Di sana hadir beberapa tokoh oposan. Ada Mayjen Purn Soeharto, Egi Sudjana, tuan rumah Mudrick Sangidu dan juga tokoh reformasi Amien Rais. Sebelum itu sudah ada gerakan menyelamatkan Indonesia, KAMI (Kesatuan Aksi Membela Indonesia).
Juga beberapa BEM sudah turun ke jalan. Lalu muncul Petisi 100
Suara Mahasiswa juga mulai kencang dan lantang. Mereka kembali turun ke jalan dengan tagar “Hentikan politik dinasti dan turunkan Jokowi sekarang juga”.
Yang terkahir, angin mulai berhembus dari kampus. Memang bukan puting beliung. Tapi juga bukan cuma angin sepoi.
Terutama jika dilihat dari sumber angin yang bertiup dari berbagai penjuru. Dimulai dengan almamater (kalau benar) Jokowi sendiri, Universitas Gajah Mada. Muncul pertama (31 Januari), dengan nama Petisi “Bulaksumur”, gerakan para guru besar, dosen, mahasiswa dan alumni, serentak diikuti oleh kampus kampus lainnya. Sampai tanggal 10 Februari tercatat telah ada 139 kampus.
Nama dan konten gerakan itu variabel.
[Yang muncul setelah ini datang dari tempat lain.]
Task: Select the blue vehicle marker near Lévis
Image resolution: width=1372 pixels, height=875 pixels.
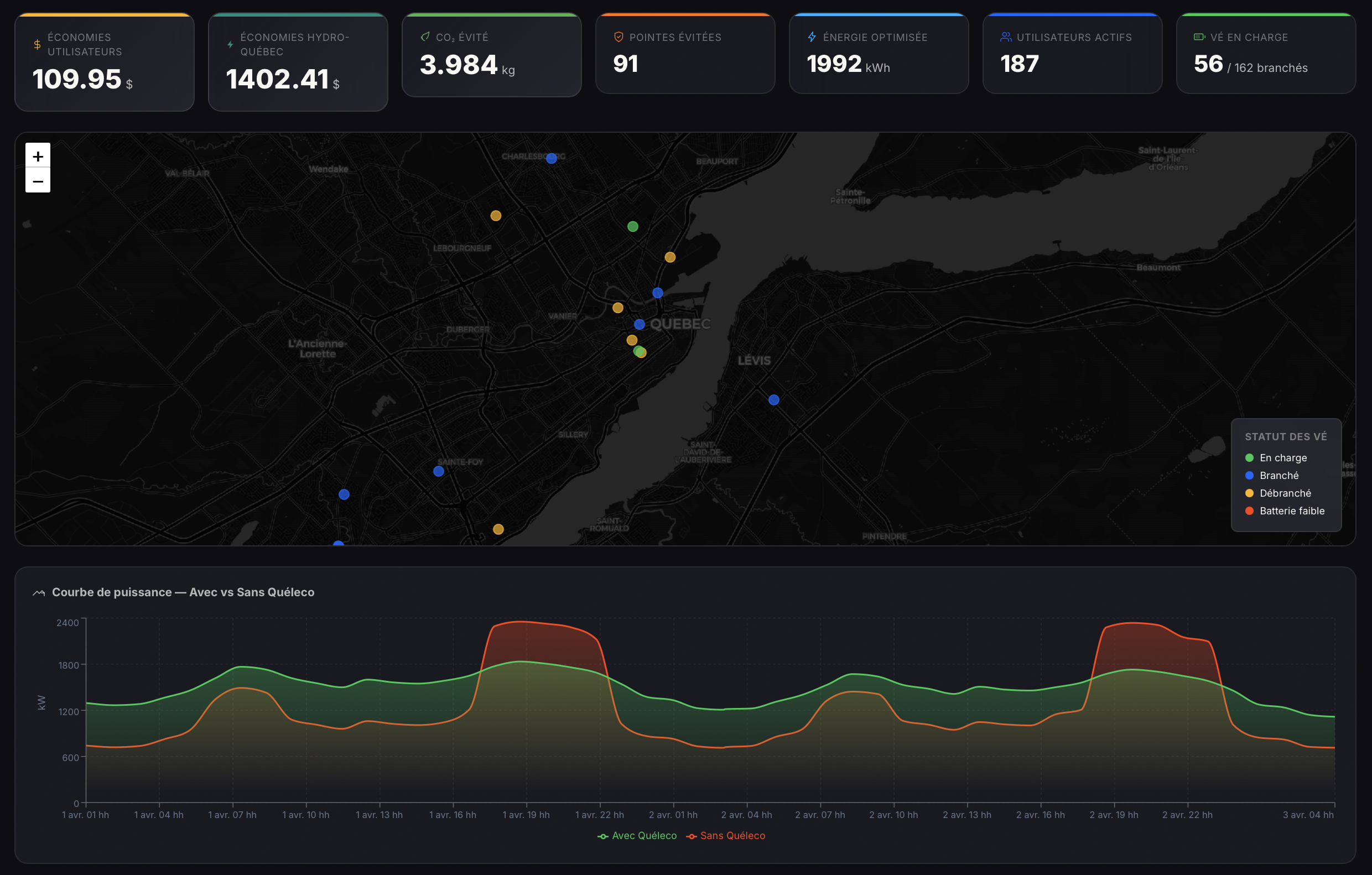Action: coord(773,400)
Tapi intinya hampir sama, keresahan sivitas akademica menghadapi kondisi negeri ini di bawah kepemimpinan presiden Jokowi.
Ada ancaman runtuhnya demokrasi, otoritarian, ketidak adilan serta pemelintiran hukum, politik dinasti, korupsi dan kolusi.
Secara umum mereka hanya meminta presiden Jokowi kembali ke jalan dan koridor yang benar. Belakangan ternyata tak hanya kampus bergolak. Ada juga beberapa entitas sivil societi yang tertular keresahan. Mulai dari budayawan, pelaku bisnis, pemuda sampai ulama.
Tapi gejolak-gejolak itu belum mengkristal menjadi sebuah kekuatan yang dahsyat bagai air bah melindang tandas benteng kekuasaan yang dzalim.